### Task objective
Rewrite the entries from the line that contains "You are a GUI" through the last entry, substituting "tap action" for "click action" and changing nothing else.

Entries for pointing to words and elements

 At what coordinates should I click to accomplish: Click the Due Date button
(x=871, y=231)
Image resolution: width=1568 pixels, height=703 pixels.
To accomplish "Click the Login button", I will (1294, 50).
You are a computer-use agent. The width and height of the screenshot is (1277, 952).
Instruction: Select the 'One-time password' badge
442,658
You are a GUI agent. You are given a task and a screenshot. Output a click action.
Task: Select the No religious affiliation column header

### Output for this task
You are a GUI agent. You are given a task and a screenshot. Output a tap action.
Task: Select the No religious affiliation column header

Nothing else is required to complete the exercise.